• [Problem to solve]: Reproduce the lines verbatim, starting at the line that contains "מדעי החברה (707, 497)" and ending with the last line of the records, both included.

Click-target data:
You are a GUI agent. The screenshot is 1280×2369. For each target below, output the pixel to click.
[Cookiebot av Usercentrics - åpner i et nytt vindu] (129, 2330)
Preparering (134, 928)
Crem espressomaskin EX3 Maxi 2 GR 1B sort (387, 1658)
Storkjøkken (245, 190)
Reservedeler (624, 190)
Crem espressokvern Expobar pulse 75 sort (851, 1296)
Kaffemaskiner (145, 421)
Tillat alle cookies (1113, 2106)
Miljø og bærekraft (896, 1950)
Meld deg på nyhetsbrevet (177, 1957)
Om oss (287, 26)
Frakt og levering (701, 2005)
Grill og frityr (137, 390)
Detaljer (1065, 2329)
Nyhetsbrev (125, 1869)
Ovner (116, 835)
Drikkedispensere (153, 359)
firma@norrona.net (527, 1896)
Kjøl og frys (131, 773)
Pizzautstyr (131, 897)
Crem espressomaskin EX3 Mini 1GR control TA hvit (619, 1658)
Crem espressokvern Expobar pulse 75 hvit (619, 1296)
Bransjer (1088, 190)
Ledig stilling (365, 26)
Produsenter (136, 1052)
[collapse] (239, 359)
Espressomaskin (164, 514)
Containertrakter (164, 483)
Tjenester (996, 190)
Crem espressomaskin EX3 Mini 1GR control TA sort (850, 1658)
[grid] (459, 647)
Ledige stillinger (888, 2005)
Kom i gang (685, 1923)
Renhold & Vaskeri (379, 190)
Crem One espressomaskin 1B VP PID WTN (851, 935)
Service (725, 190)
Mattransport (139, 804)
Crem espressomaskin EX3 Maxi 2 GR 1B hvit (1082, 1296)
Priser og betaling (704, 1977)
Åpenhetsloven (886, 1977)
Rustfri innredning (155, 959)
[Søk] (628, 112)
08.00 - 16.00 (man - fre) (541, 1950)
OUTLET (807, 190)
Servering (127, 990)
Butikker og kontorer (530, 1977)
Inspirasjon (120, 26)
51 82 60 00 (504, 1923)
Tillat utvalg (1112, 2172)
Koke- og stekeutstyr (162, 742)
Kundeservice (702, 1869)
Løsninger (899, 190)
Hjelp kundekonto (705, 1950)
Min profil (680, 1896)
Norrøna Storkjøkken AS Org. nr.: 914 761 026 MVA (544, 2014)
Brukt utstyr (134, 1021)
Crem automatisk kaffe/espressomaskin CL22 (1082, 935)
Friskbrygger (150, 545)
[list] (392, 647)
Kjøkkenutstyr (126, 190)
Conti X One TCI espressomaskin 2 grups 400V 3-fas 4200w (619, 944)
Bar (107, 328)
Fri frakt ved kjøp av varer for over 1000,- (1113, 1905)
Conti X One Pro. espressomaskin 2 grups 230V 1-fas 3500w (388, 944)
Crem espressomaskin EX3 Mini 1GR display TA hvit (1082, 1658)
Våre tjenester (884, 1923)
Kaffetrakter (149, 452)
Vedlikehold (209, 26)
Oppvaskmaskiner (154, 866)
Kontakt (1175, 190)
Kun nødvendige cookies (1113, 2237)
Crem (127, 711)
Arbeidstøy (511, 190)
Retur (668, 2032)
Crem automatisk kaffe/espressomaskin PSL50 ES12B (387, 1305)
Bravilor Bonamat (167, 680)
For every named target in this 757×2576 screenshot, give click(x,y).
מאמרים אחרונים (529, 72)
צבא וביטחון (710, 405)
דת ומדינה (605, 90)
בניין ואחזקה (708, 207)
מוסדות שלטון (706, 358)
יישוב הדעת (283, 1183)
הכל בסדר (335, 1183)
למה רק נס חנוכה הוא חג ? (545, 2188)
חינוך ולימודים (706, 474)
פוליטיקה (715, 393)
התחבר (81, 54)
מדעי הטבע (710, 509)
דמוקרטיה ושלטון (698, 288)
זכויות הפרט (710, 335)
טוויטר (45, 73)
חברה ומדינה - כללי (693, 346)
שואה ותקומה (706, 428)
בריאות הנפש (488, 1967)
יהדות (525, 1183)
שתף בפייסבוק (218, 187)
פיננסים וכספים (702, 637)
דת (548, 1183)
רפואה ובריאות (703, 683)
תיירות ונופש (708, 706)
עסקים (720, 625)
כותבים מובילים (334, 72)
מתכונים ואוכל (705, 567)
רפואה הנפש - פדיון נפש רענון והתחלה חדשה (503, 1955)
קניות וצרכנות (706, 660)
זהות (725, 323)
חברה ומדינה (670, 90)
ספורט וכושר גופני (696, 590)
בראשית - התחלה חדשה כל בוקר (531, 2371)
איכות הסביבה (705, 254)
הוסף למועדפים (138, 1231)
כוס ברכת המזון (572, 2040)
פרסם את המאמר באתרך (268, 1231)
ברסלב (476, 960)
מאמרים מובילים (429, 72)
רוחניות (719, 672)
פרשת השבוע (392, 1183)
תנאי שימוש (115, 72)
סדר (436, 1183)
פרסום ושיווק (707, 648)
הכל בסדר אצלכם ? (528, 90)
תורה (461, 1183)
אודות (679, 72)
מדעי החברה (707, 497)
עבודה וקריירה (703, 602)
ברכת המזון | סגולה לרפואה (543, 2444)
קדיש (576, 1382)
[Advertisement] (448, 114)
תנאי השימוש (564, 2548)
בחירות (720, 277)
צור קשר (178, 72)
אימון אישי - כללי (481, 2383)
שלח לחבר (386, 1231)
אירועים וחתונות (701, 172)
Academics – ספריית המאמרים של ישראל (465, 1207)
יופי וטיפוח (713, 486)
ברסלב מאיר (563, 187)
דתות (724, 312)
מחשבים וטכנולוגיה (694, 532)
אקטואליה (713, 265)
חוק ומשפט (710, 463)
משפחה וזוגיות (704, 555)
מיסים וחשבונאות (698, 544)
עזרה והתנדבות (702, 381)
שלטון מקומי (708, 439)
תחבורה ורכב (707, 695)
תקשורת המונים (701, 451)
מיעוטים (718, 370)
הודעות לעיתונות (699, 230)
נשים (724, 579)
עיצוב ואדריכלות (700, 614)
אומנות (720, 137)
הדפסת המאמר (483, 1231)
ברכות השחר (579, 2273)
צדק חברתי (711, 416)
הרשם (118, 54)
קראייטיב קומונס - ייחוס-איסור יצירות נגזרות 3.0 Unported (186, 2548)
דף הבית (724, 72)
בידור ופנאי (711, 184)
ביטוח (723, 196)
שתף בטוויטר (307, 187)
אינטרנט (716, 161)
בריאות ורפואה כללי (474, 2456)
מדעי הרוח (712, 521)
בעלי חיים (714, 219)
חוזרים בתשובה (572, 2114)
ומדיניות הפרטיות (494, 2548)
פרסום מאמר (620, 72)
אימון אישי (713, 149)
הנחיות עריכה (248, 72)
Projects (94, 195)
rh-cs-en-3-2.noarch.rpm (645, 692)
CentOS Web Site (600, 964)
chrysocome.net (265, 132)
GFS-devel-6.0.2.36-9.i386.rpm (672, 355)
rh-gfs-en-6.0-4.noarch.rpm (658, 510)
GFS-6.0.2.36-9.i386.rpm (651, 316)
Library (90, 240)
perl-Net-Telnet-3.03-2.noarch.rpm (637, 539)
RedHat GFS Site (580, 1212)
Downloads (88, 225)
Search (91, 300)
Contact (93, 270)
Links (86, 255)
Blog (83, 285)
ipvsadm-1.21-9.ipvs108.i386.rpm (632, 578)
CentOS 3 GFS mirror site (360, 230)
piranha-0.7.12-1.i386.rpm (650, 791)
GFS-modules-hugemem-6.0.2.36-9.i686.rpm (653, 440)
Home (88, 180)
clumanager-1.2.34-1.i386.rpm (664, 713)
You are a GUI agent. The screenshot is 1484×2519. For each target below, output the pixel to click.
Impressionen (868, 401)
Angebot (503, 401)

• [Task result]:
מדעי החברה (707, 497)
עבודה וקריירה (703, 602)
ברכת המזון | סגולה לרפואה (543, 2444)
קדיש (576, 1382)
[Advertisement] (448, 114)
תנאי השימוש (564, 2548)
בחירות (720, 277)
צור קשר (178, 72)
אימון אישי - כללי (481, 2383)
שלח לחבר (386, 1231)
אירועים וחתונות (701, 172)
Academics – ספריית המאמרים של ישראל (465, 1207)
יופי וטיפוח (713, 486)
ברסלב מאיר (563, 187)
דתות (724, 312)
מחשבים וטכנולוגיה (694, 532)
אקטואליה (713, 265)
חוק ומשפט (710, 463)
משפחה וזוגיות (704, 555)
מיסים וחשבונאות (698, 544)
עזרה והתנדבות (702, 381)
שלטון מקומי (708, 439)
תחבורה ורכב (707, 695)
תקשורת המונים (701, 451)
מיעוטים (718, 370)
הודעות לעיתונות (699, 230)
נשים (724, 579)
עיצוב ואדריכלות (700, 614)
אומנות (720, 137)
הדפסת המאמר (483, 1231)
ברכות השחר (579, 2273)
צדק חברתי (711, 416)
הרשם (118, 54)
קראייטיב קומונס - ייחוס-איסור יצירות נגזרות 3.0 Unported (186, 2548)
דף הבית (724, 72)
בידור ופנאי (711, 184)
ביטוח (723, 196)
שתף בטוויטר (307, 187)
אינטרנט (716, 161)
בריאות ורפואה כללי (474, 2456)
מדעי הרוח (712, 521)
בעלי חיים (714, 219)
חוזרים בתשובה (572, 2114)
ומדיניות הפרטיות (494, 2548)
פרסום מאמר (620, 72)
אימון אישי (713, 149)
הנחיות עריכה (248, 72)
Projects (94, 195)
rh-cs-en-3-2.noarch.rpm (645, 692)
CentOS Web Site (600, 964)
chrysocome.net (265, 132)
GFS-devel-6.0.2.36-9.i386.rpm (672, 355)
rh-gfs-en-6.0-4.noarch.rpm (658, 510)
GFS-6.0.2.36-9.i386.rpm (651, 316)
Library (90, 240)
perl-Net-Telnet-3.03-2.noarch.rpm (637, 539)
RedHat GFS Site (580, 1212)
Downloads (88, 225)
Search (91, 300)
Contact (93, 270)
Links (86, 255)
Blog (83, 285)
ipvsadm-1.21-9.ipvs108.i386.rpm (632, 578)
CentOS 3 GFS mirror site (360, 230)
piranha-0.7.12-1.i386.rpm (650, 791)
GFS-modules-hugemem-6.0.2.36-9.i686.rpm (653, 440)
Home (88, 180)
clumanager-1.2.34-1.i386.rpm (664, 713)
You are a GUI agent. The screenshot is 1484×2519. For each target below, output the pixel to click.
Impressionen (868, 401)
Angebot (503, 401)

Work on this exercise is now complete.